Haverá o indispensável toureio de salão, que todos poderão experimentar e treino de forcados com tourinha, para que também possa ser uma experiência para todos, supervisionada pelo Grupo de Forcados Amadores de Lisboa.
Disputar-se-á um concurso de toureio de salão, nomeadamente a sua final, após duas eliminatórias a decorrer nos dias 21 de Abril na praça do Montijo e a 22 de Abril, na praça da Chamusca. Esta é uma iniciativa denominada Vem Tourear, onde já estão inscritos participantes, desde os 6 anos, de todas as escolas de toureio do País.

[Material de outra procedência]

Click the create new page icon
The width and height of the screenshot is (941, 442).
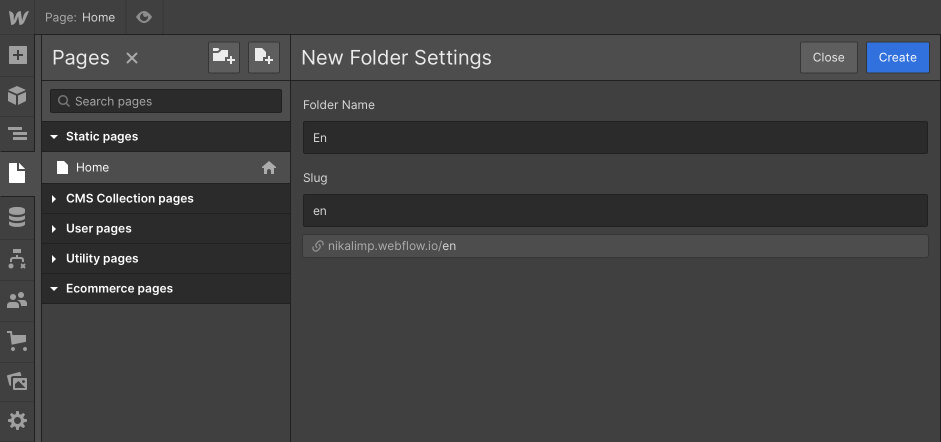(x=264, y=58)
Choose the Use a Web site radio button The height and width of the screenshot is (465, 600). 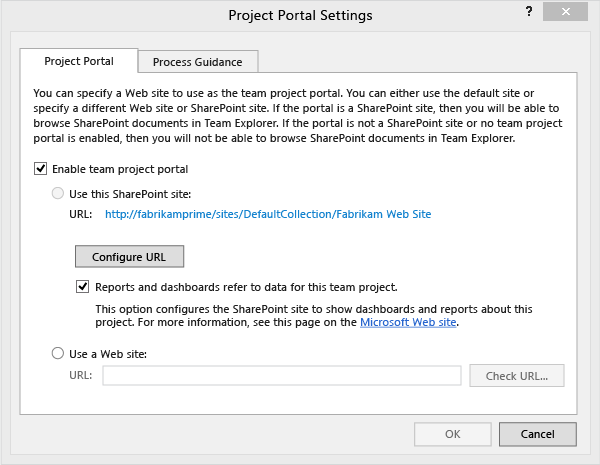click(57, 353)
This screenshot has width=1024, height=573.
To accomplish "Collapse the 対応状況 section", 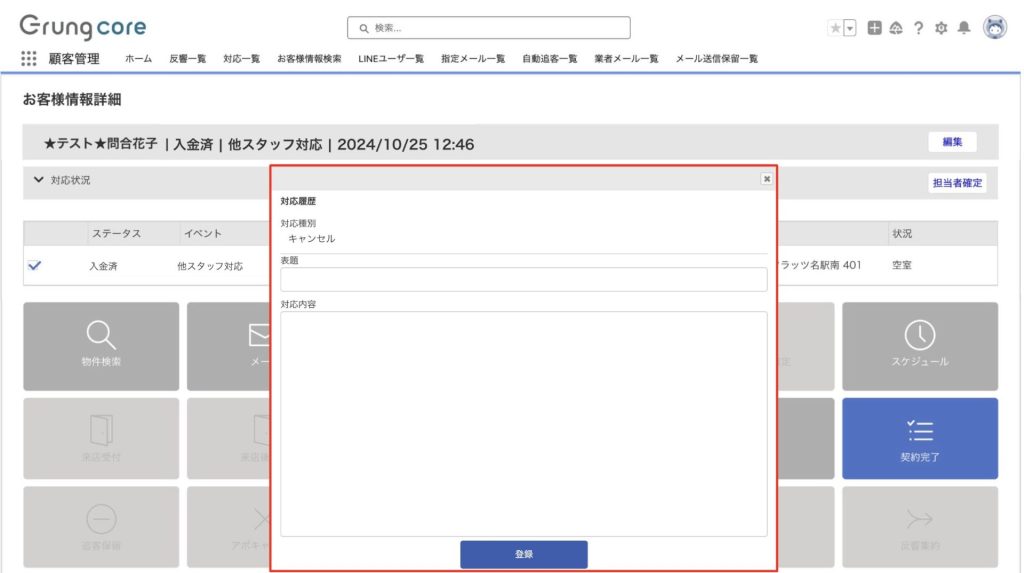I will point(39,180).
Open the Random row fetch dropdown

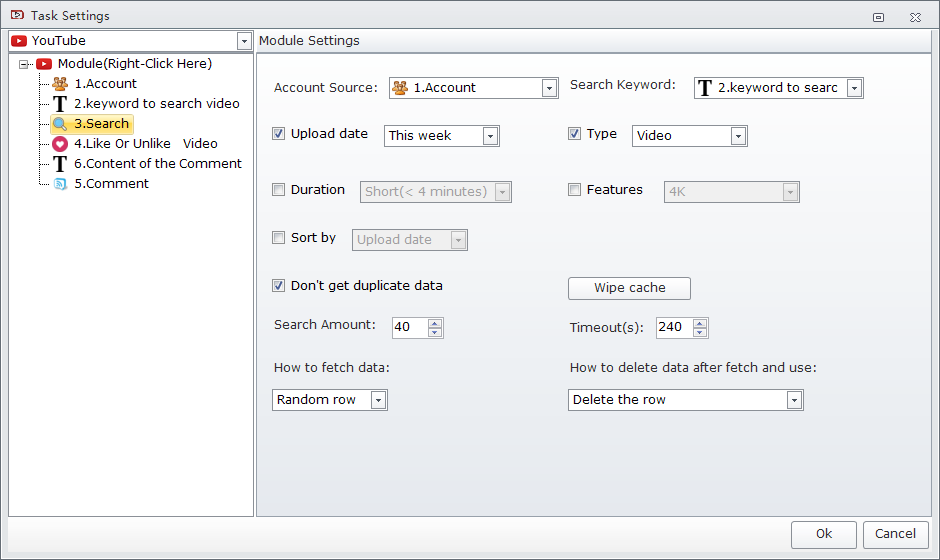pyautogui.click(x=378, y=400)
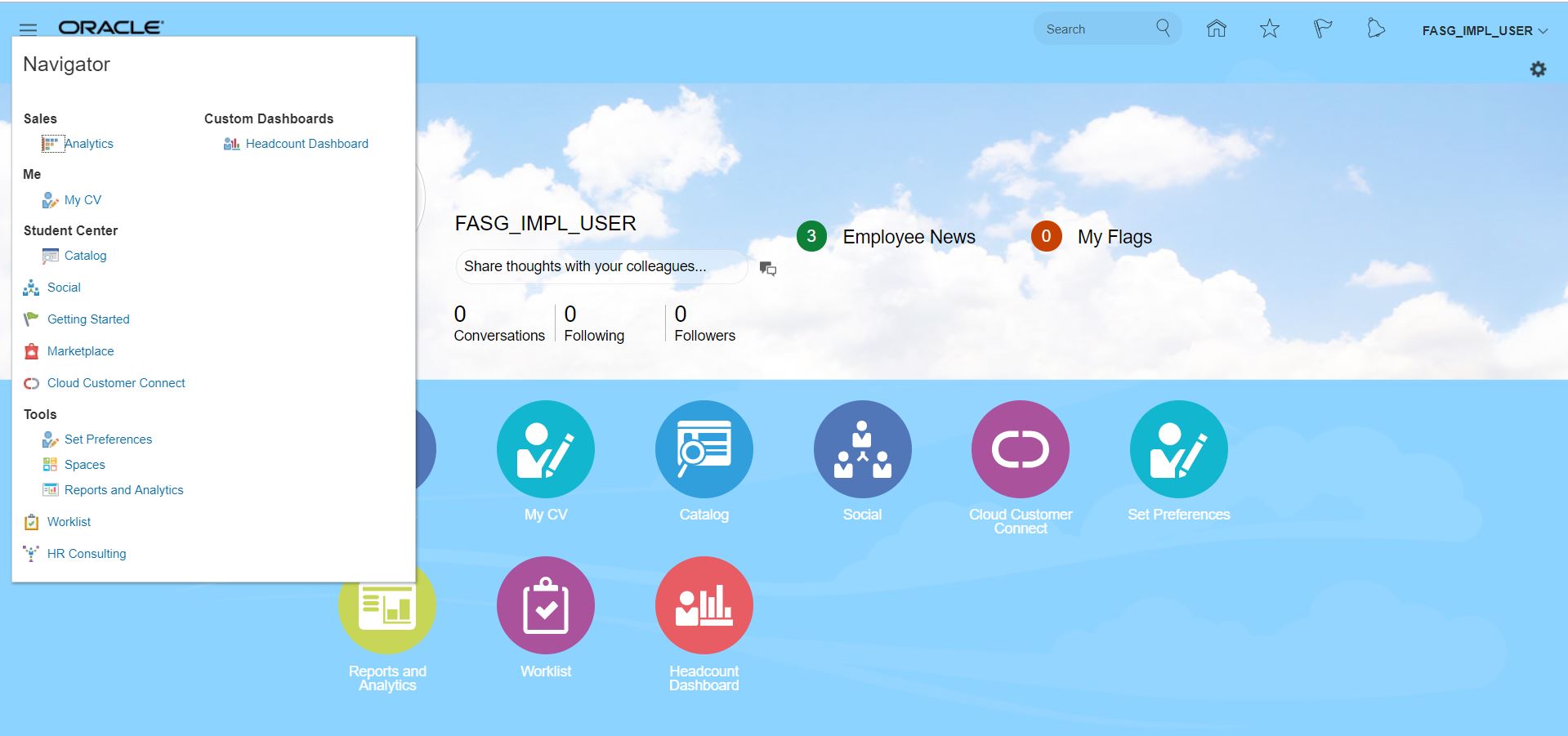Launch the Social circular tile

click(x=862, y=449)
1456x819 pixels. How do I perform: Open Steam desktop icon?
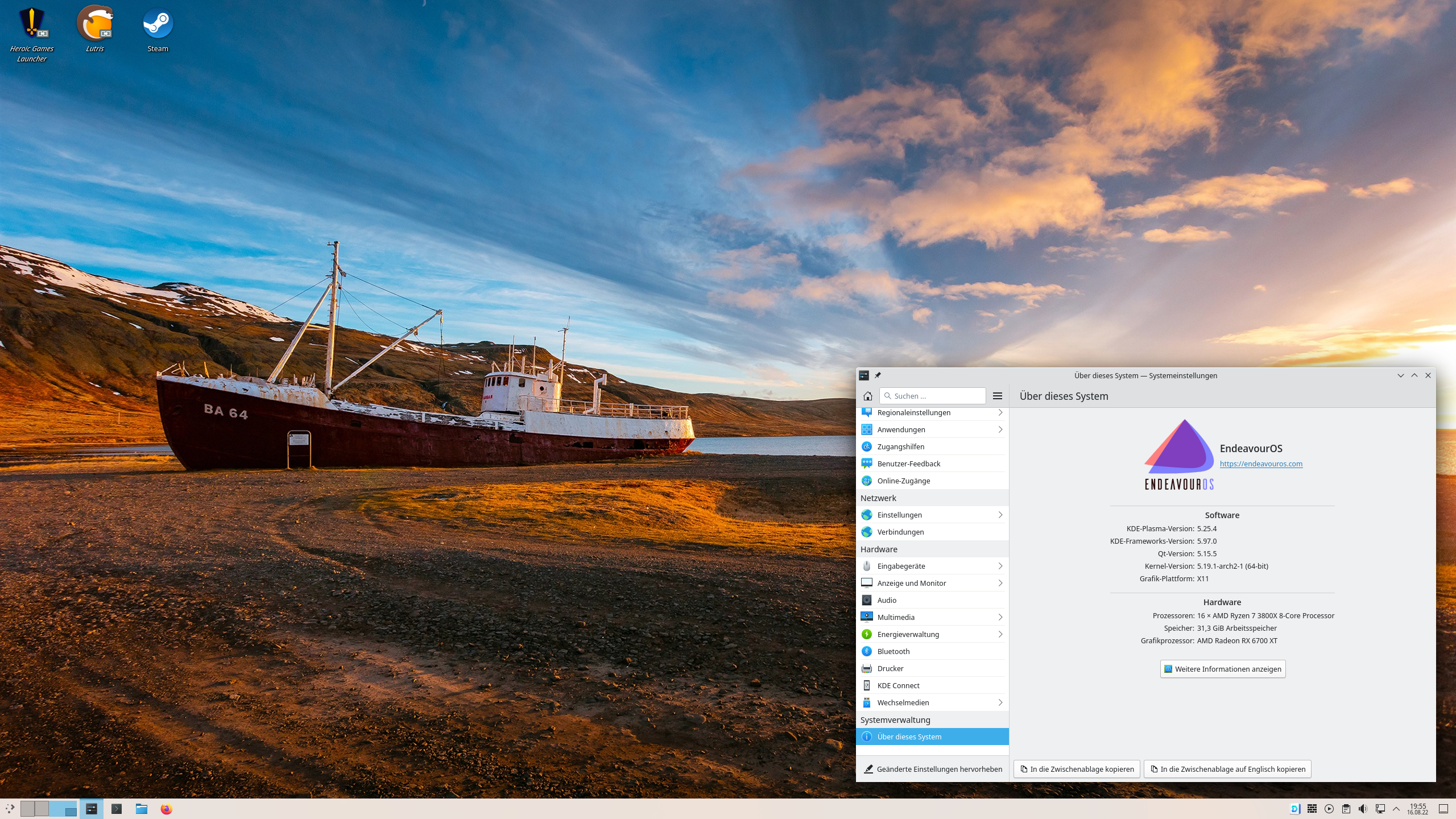[158, 24]
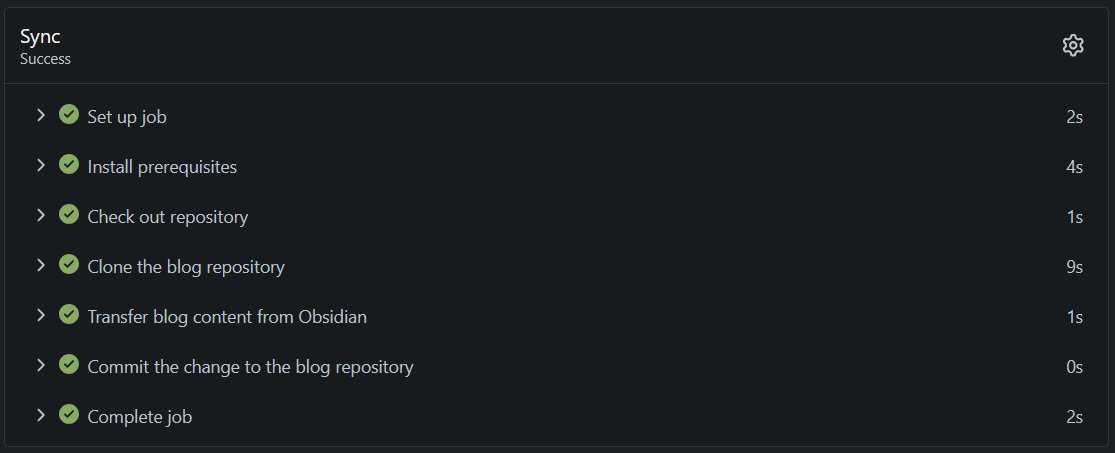This screenshot has width=1115, height=453.
Task: Click the green checkmark for Install prerequisites
Action: 69,165
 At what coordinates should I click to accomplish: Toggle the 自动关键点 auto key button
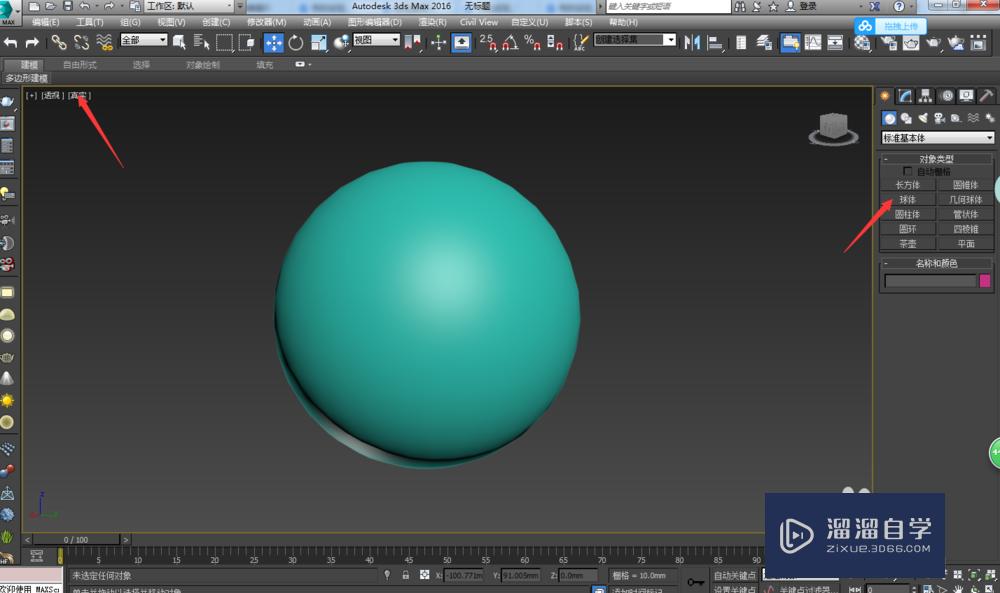734,576
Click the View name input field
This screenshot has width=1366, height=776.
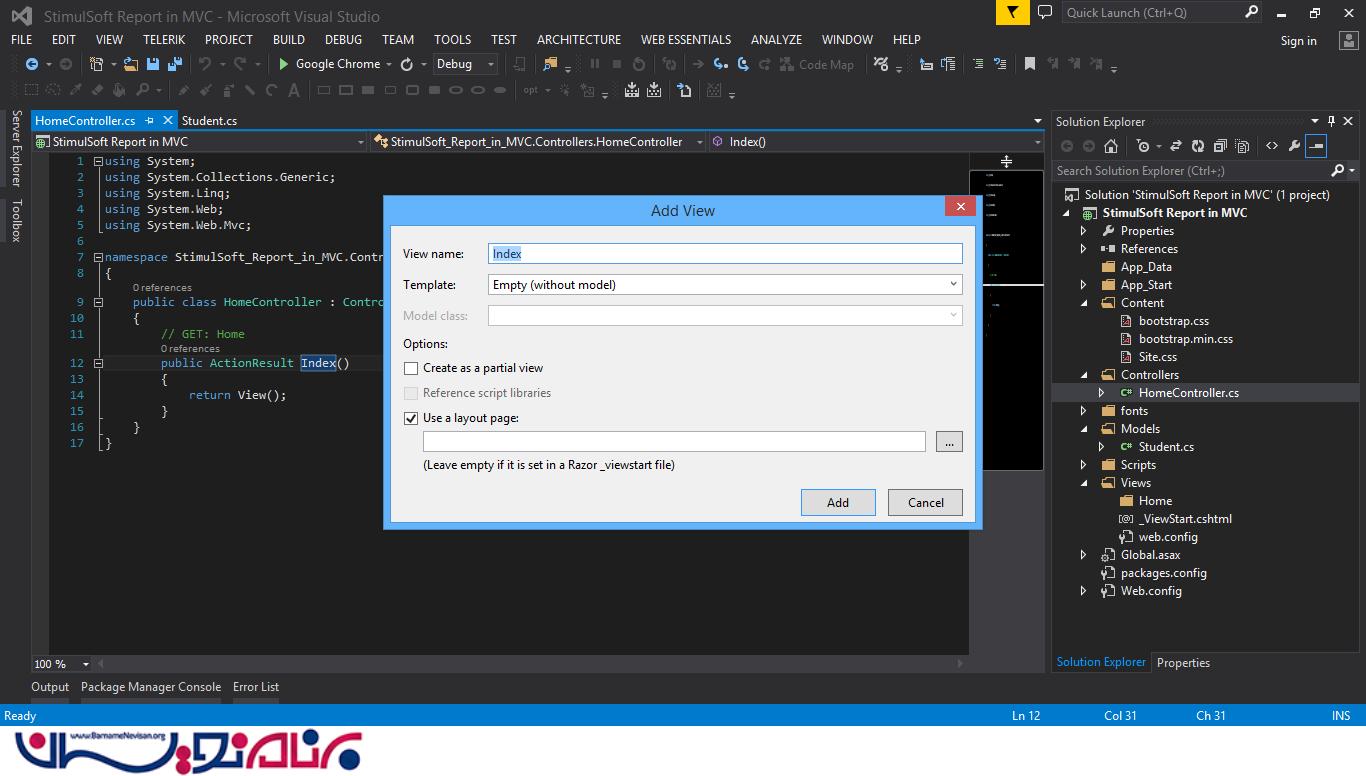point(725,254)
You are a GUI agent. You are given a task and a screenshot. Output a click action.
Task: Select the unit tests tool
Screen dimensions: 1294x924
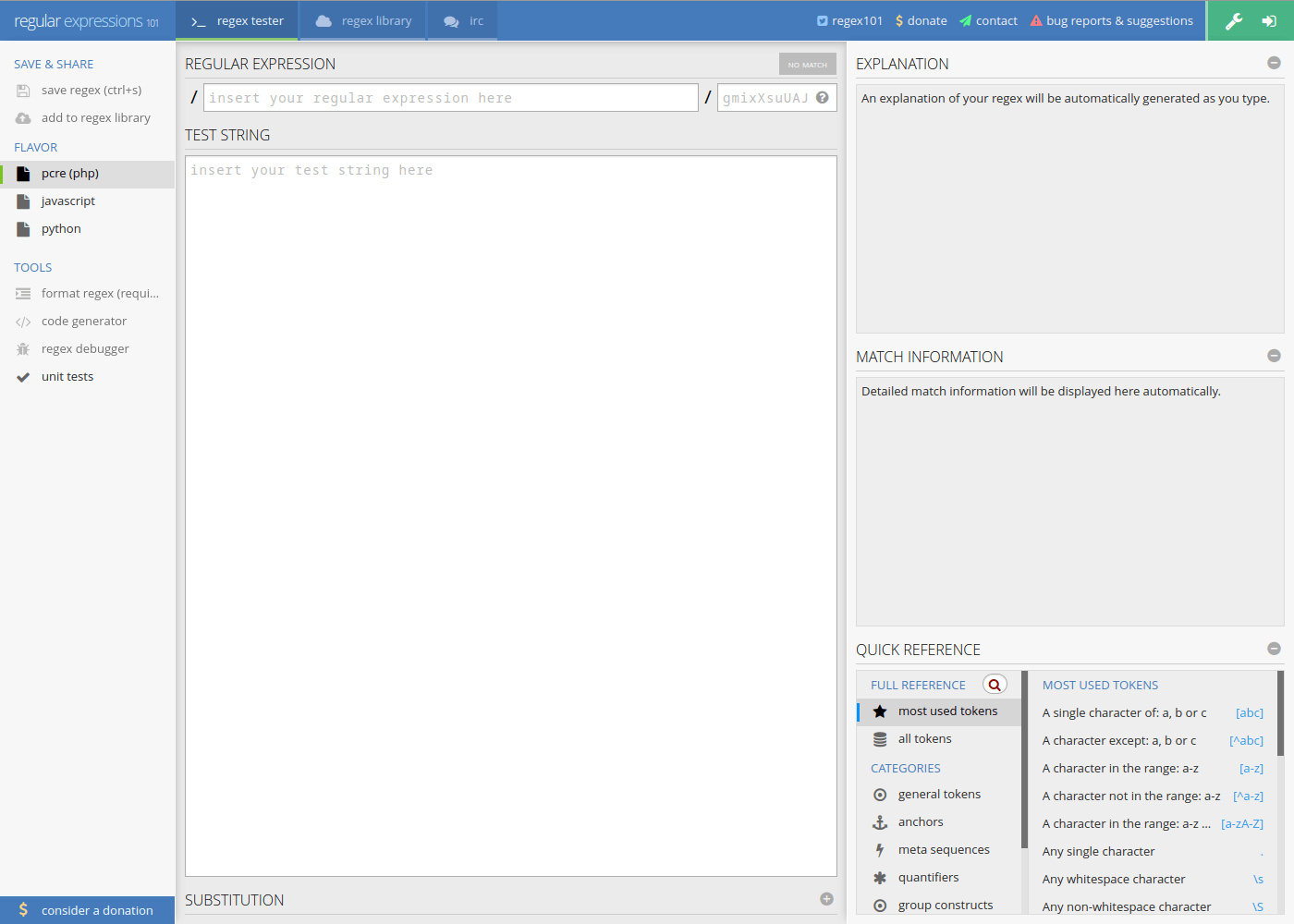pyautogui.click(x=67, y=376)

A fechar a jornada, haverá uma novilhada, com o custo de 10 euros cada bilhete, onde se poderá disfrutar e apoiar os jovens aspirantes a figuras do toureio.
Ao longo do dia haverá ainda um insuflável taurino para os mais pequenos se divertirem.
No Bullfest – e sem querer comparar, mas apenas para recordar um dos pontos altos desta jornada de Fevereiro de 2017 – houve algo que ‘esgotou’ muito rapidamente, que foi o visionamento de um filme. Creio que teria sido uma opção muito interessante para este dia de portas abertas da praça lisboeta. Outra coisa que muito me aprazeria ver, mais complexa mas com um papel relevante no subtil papel pedagógico de toda esta iniciativa, seria a realização, em paralelo das restantes actividades, de uma palestra meramente explicativa daquilo que é o toureio. Poderia mesmo ser feita em vídeo, e manter-se em ‘loop’ durante todo o dia numa determinada área. Antigamente existiam panfletos a explicar as sortes, para que os que nunca tinham visto uma corrida, pudessem acompanhar e perceber o que viam. Seria, portanto, uma espécie de ‘libretto’ de uma ópera, mas adaptado não só à modernidade de uma apresentação num ecrã, como também preparado para mostrar a razão cultural da tauromaquia no nosso País. Seria um projecto interessante de implementar, num dia que me parece fulcral para o futuro da tauromaquia nacional e não só!